▸ What is expected
Exactly as they appear, restate the lines of the material, from the first through the one containing "Click the Popular".

──────── Data to process

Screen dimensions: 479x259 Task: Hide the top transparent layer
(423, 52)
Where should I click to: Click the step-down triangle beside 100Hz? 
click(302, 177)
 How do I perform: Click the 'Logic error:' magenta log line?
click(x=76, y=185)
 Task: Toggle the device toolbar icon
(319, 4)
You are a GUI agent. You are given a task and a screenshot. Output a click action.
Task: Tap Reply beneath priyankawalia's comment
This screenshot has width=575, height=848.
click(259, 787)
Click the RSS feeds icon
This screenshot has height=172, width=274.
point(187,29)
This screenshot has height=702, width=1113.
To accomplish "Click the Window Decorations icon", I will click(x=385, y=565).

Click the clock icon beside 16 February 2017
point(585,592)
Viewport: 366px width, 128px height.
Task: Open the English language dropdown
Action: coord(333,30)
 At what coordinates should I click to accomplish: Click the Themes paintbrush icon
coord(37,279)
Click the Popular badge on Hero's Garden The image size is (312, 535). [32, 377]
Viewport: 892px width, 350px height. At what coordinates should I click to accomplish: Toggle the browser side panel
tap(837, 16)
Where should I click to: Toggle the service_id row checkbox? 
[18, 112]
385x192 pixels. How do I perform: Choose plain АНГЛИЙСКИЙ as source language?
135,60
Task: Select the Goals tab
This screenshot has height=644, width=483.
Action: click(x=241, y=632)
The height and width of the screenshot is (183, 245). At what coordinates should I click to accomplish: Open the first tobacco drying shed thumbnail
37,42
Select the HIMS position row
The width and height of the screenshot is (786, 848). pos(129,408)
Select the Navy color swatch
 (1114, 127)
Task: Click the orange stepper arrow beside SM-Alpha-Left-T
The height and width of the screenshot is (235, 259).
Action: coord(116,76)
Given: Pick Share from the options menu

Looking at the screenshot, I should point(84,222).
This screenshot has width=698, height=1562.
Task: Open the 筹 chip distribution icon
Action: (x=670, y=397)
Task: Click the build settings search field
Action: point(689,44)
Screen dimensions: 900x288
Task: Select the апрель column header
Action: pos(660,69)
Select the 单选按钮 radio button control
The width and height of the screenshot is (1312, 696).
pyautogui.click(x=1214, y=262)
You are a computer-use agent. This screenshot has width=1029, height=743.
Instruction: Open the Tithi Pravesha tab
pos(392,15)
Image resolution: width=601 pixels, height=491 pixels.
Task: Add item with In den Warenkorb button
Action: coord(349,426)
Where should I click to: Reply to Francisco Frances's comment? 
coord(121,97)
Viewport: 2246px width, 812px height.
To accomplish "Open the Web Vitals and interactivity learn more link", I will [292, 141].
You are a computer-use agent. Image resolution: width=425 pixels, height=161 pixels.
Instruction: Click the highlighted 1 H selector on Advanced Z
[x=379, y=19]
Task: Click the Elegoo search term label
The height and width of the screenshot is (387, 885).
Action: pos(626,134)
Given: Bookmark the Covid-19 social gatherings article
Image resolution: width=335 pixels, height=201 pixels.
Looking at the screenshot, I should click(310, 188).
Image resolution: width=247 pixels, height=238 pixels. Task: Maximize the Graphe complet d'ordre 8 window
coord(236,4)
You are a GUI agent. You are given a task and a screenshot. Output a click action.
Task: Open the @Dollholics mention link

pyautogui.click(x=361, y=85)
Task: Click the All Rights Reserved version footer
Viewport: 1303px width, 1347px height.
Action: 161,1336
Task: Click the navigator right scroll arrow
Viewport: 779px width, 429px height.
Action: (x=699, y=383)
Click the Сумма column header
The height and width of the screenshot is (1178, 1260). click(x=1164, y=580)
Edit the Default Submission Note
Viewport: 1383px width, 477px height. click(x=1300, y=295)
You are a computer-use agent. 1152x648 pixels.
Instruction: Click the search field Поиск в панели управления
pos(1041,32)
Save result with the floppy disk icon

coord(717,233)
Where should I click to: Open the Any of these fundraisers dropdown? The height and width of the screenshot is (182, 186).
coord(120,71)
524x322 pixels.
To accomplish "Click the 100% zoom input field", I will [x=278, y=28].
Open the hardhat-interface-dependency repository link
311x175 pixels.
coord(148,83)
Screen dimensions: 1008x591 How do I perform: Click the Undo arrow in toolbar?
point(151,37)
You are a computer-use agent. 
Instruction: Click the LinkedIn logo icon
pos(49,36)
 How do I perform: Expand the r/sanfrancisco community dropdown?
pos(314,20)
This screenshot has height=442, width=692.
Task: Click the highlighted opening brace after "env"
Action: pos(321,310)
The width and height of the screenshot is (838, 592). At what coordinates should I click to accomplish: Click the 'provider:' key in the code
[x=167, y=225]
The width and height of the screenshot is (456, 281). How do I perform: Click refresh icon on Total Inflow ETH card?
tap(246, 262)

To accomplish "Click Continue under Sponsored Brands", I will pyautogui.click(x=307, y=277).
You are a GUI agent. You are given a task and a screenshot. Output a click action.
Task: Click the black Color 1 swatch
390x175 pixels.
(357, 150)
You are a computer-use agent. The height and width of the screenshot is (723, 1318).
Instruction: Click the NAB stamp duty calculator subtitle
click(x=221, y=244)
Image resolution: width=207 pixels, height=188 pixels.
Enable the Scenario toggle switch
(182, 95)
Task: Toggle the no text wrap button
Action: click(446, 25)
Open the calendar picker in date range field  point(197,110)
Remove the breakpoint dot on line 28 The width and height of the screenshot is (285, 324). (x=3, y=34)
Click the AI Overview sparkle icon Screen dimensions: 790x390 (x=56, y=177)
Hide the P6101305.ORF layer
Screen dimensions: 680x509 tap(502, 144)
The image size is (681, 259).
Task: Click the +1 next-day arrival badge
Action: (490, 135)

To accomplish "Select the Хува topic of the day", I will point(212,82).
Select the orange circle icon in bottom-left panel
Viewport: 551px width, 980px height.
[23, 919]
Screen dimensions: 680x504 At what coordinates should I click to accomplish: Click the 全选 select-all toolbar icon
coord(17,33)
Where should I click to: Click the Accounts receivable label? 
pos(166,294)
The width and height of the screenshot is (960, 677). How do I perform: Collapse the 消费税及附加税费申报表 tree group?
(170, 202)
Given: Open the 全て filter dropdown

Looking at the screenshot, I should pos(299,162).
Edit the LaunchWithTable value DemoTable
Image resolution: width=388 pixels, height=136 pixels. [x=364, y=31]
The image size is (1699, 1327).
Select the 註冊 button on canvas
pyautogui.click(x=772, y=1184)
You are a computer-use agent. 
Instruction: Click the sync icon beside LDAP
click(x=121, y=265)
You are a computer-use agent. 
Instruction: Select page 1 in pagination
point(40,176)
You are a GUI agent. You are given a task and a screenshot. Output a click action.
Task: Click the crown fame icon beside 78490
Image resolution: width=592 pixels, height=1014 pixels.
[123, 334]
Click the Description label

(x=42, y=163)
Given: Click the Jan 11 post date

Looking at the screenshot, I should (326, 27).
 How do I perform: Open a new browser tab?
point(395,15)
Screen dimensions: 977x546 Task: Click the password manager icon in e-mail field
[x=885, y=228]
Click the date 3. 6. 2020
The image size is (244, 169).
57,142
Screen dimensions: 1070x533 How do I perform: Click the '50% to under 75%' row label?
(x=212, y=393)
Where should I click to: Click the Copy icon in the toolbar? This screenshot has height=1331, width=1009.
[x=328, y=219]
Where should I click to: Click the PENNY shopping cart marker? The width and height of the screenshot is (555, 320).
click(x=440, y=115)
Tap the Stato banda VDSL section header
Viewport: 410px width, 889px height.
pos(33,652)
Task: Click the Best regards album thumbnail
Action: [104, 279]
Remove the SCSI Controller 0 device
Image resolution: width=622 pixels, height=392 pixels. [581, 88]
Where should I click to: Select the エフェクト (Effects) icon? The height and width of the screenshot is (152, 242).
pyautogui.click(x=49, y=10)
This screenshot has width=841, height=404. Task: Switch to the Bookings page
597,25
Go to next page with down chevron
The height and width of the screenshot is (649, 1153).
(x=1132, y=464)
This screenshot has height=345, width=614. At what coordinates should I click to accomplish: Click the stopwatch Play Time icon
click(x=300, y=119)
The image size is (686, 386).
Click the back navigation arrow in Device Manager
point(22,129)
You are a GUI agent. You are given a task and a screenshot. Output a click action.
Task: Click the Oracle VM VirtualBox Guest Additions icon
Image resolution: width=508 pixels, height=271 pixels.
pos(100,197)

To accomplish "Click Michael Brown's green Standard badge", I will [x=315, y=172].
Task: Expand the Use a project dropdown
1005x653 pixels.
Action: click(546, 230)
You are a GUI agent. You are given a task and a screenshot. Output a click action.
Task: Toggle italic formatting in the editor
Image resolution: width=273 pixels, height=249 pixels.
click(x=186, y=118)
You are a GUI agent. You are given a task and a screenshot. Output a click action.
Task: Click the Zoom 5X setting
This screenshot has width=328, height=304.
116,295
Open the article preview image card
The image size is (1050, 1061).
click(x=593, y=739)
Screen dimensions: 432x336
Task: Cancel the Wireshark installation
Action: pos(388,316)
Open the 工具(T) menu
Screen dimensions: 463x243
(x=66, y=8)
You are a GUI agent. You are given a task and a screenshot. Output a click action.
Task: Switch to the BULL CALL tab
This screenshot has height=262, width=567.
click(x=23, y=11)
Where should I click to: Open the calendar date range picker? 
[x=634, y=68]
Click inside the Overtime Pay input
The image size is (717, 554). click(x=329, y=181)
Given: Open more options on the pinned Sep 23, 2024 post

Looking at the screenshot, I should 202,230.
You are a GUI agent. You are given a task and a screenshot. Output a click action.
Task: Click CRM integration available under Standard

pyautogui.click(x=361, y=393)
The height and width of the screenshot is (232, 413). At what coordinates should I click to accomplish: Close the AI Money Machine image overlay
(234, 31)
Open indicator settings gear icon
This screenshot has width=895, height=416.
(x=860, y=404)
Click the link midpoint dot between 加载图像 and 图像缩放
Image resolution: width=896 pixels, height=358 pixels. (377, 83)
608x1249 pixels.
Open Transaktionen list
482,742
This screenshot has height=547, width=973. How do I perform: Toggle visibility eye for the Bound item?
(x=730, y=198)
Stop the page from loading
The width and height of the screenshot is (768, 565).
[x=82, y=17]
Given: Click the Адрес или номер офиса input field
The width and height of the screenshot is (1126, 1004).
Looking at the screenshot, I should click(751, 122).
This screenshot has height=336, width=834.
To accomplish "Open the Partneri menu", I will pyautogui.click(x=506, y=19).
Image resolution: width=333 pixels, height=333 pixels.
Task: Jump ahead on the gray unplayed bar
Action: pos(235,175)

────────────────

▸ Solution to the exercise
Screen dimensions: 479x259 Task: Hide the top transparent layer
(423, 52)
Where should I click to: Click the step-down triangle beside 100Hz? 
click(302, 177)
 How do I perform: Click the 'Logic error:' magenta log line?
click(x=76, y=185)
 Task: Toggle the device toolbar icon
(319, 4)
You are a GUI agent. You are given a task and a screenshot. Output a click action.
Task: Tap Reply beneath priyankawalia's comment
This screenshot has width=575, height=848.
click(259, 787)
Click the RSS feeds icon
This screenshot has height=172, width=274.
point(187,29)
This screenshot has height=702, width=1113.
To accomplish "Click the Window Decorations icon", I will click(x=385, y=565).

Click the clock icon beside 16 February 2017
point(585,592)
Viewport: 366px width, 128px height.
Task: Open the English language dropdown
Action: coord(333,30)
 At what coordinates should I click to accomplish: Click the Themes paintbrush icon
coord(37,279)
Click the Popular badge on Hero's Garden The image size is (312, 535). [32, 377]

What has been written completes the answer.